WHAT YOU SHOULD DO: When scanning the data, count every line with "agent" in it, and report only the resulting number.

DATA FOR ANALYSIS:
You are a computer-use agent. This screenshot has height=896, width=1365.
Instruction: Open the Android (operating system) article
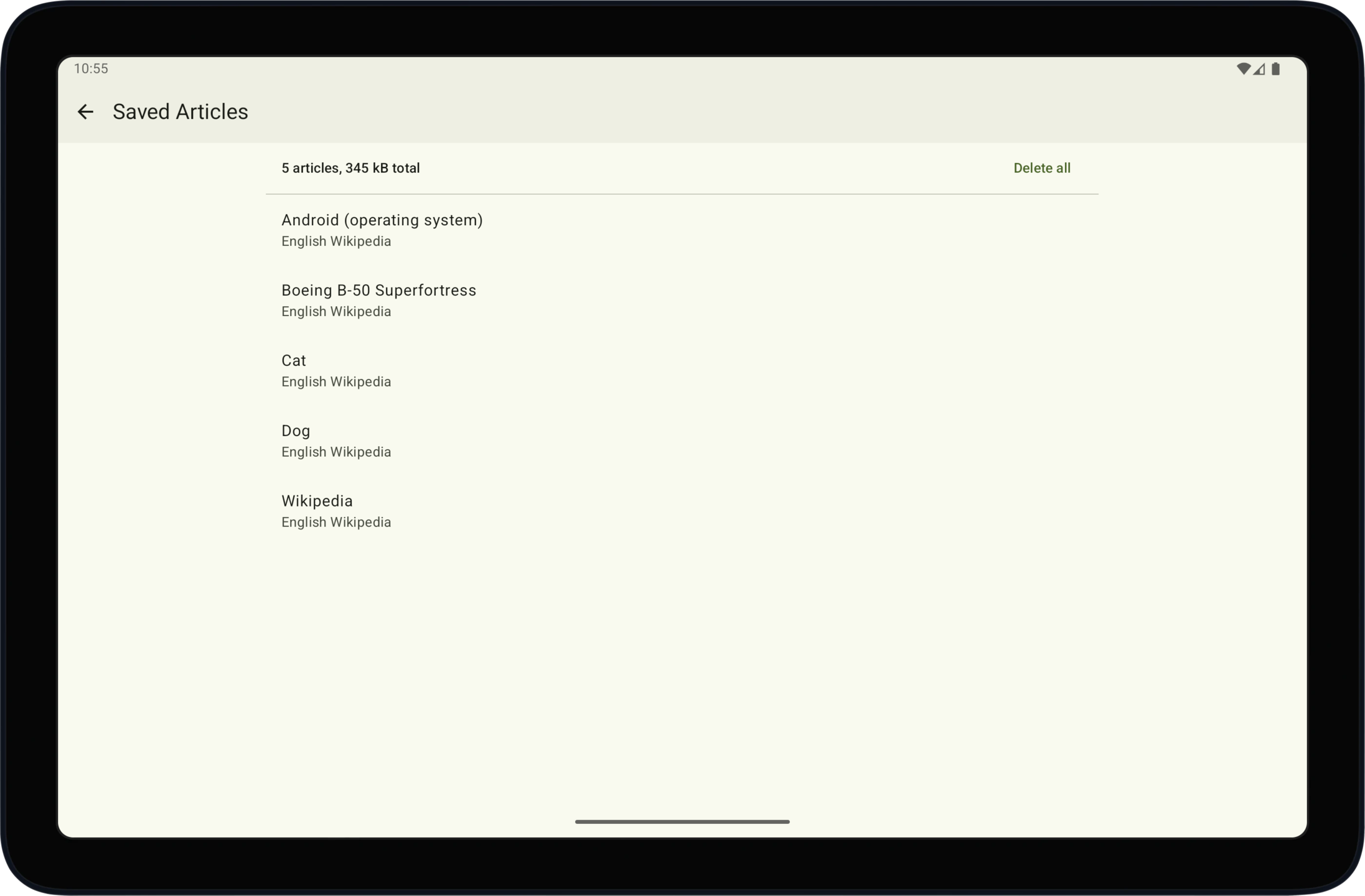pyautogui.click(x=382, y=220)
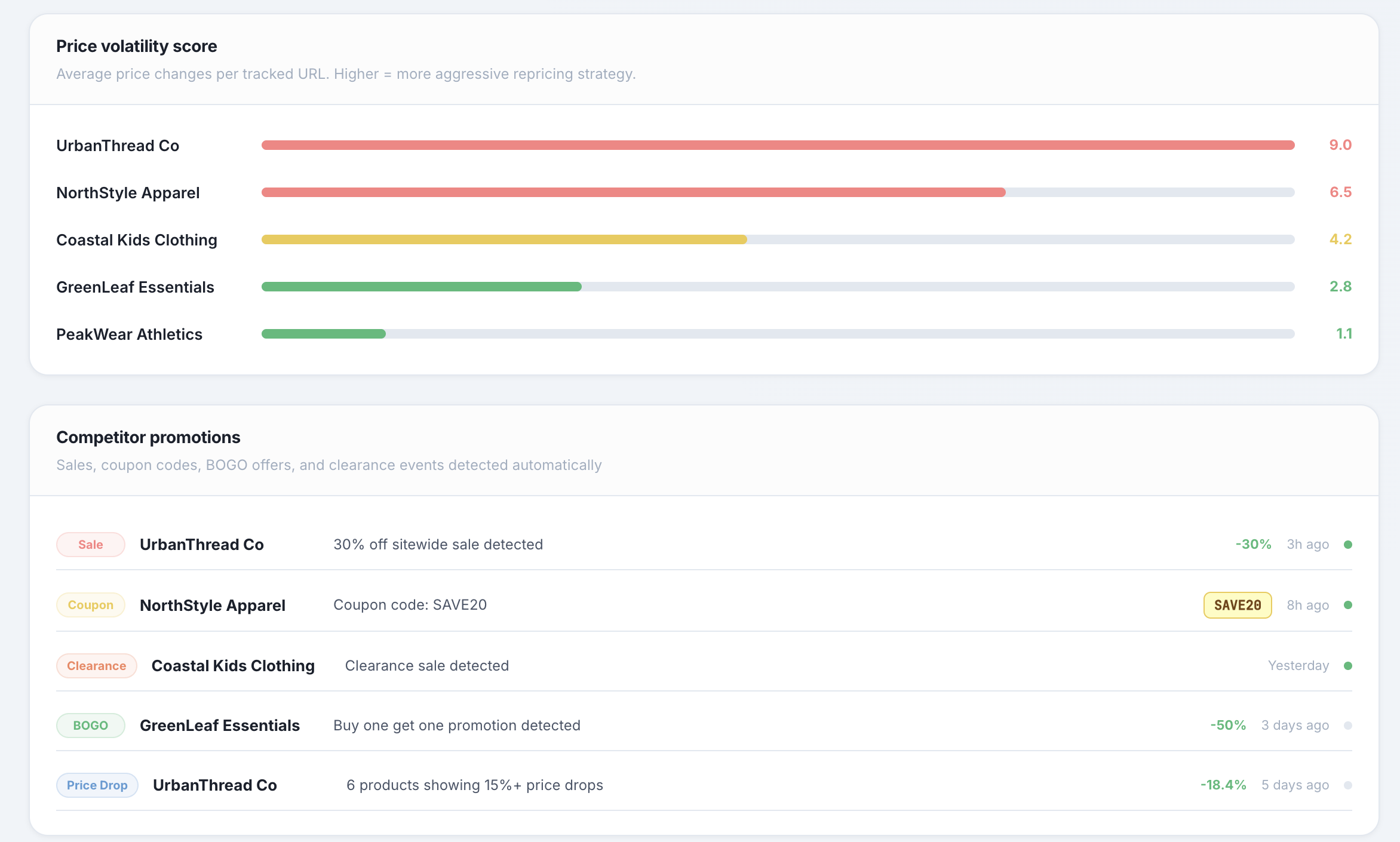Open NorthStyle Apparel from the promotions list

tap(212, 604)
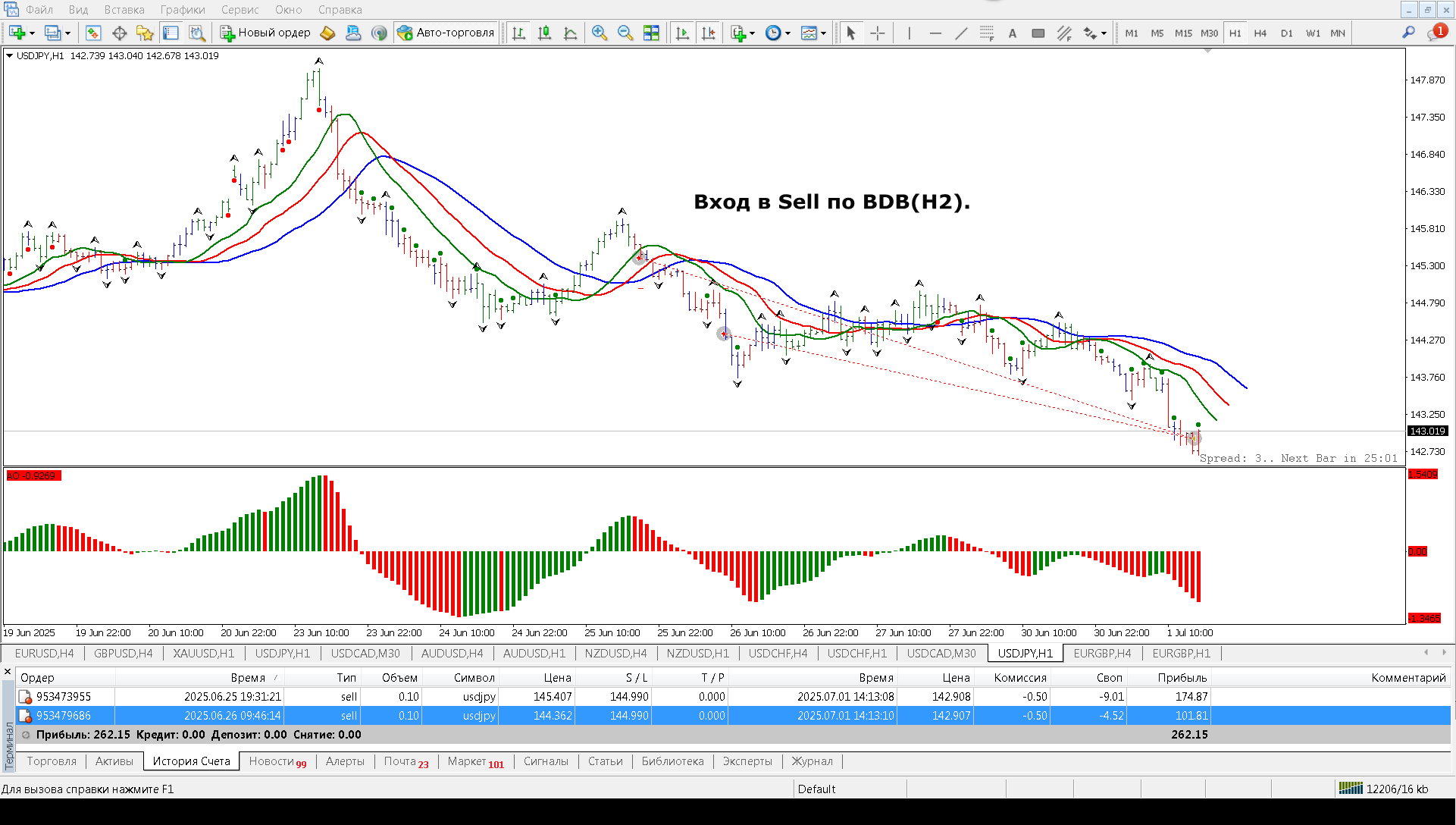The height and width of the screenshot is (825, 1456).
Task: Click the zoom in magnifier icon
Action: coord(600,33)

...

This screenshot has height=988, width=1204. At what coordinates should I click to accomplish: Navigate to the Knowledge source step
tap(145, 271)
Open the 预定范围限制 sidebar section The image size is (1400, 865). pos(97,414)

* * *

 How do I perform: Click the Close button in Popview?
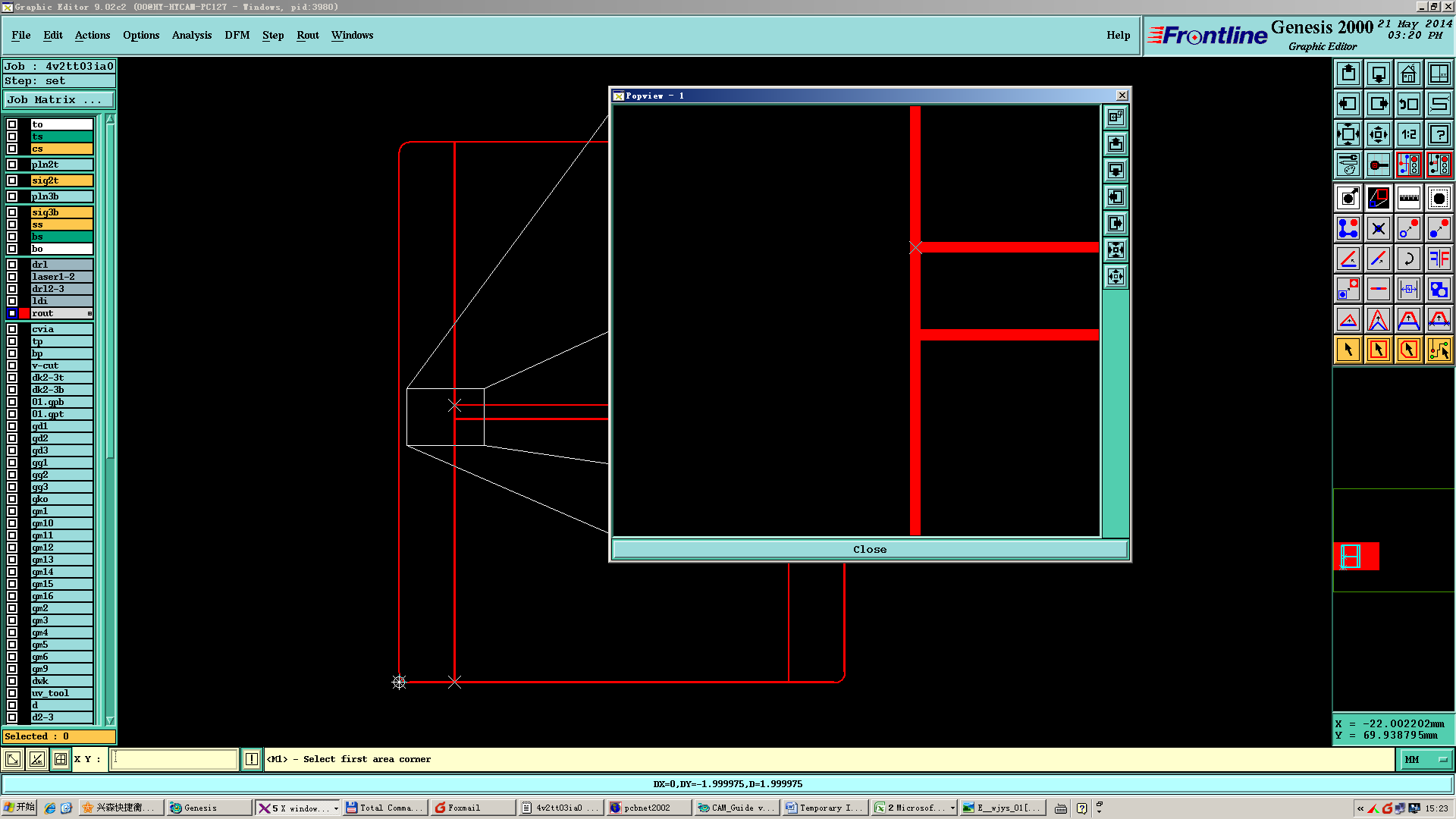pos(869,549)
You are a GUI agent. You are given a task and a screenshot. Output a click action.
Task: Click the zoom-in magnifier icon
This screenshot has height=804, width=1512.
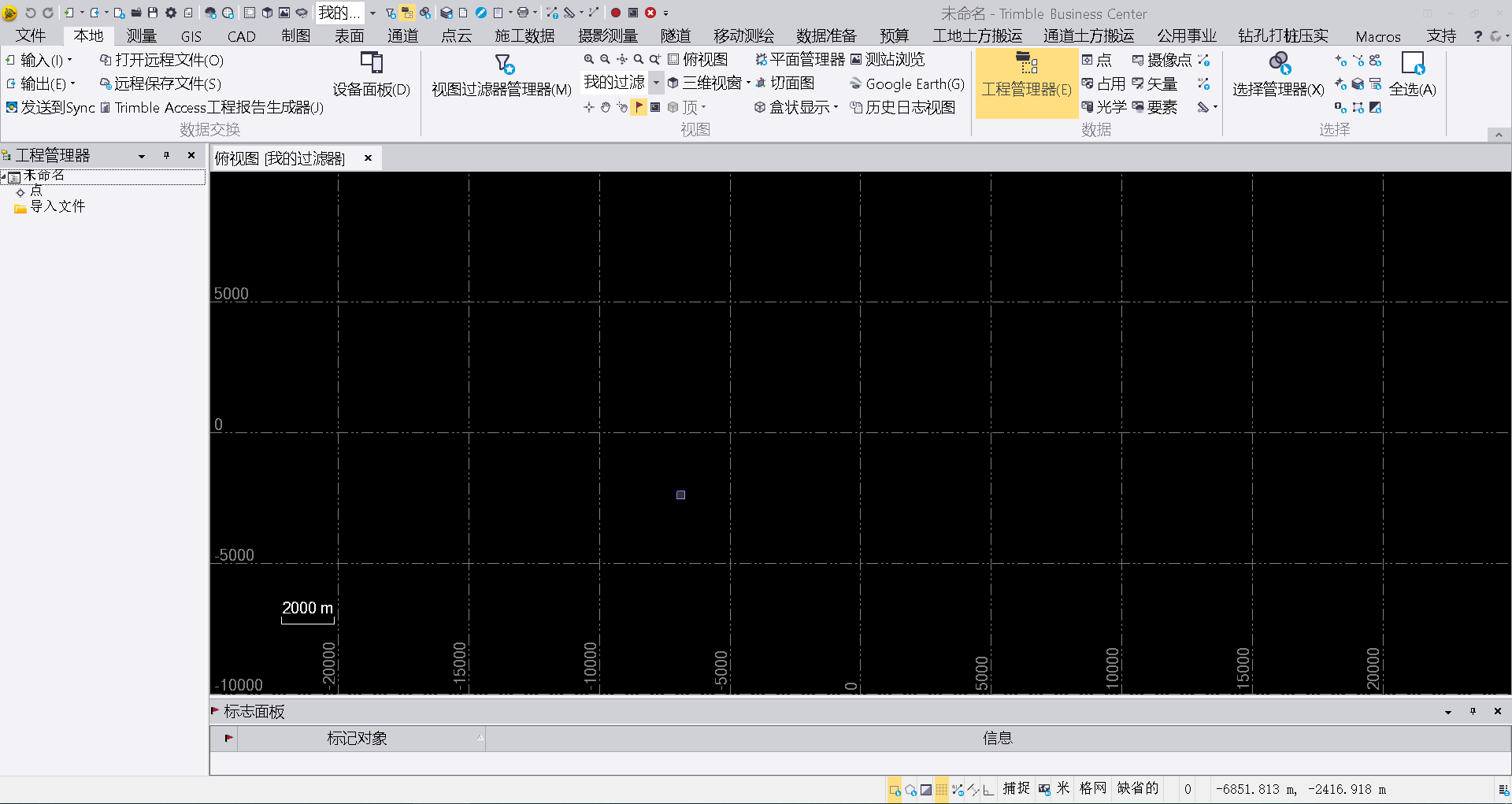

SOLUTION TO THE EXERCISE: 2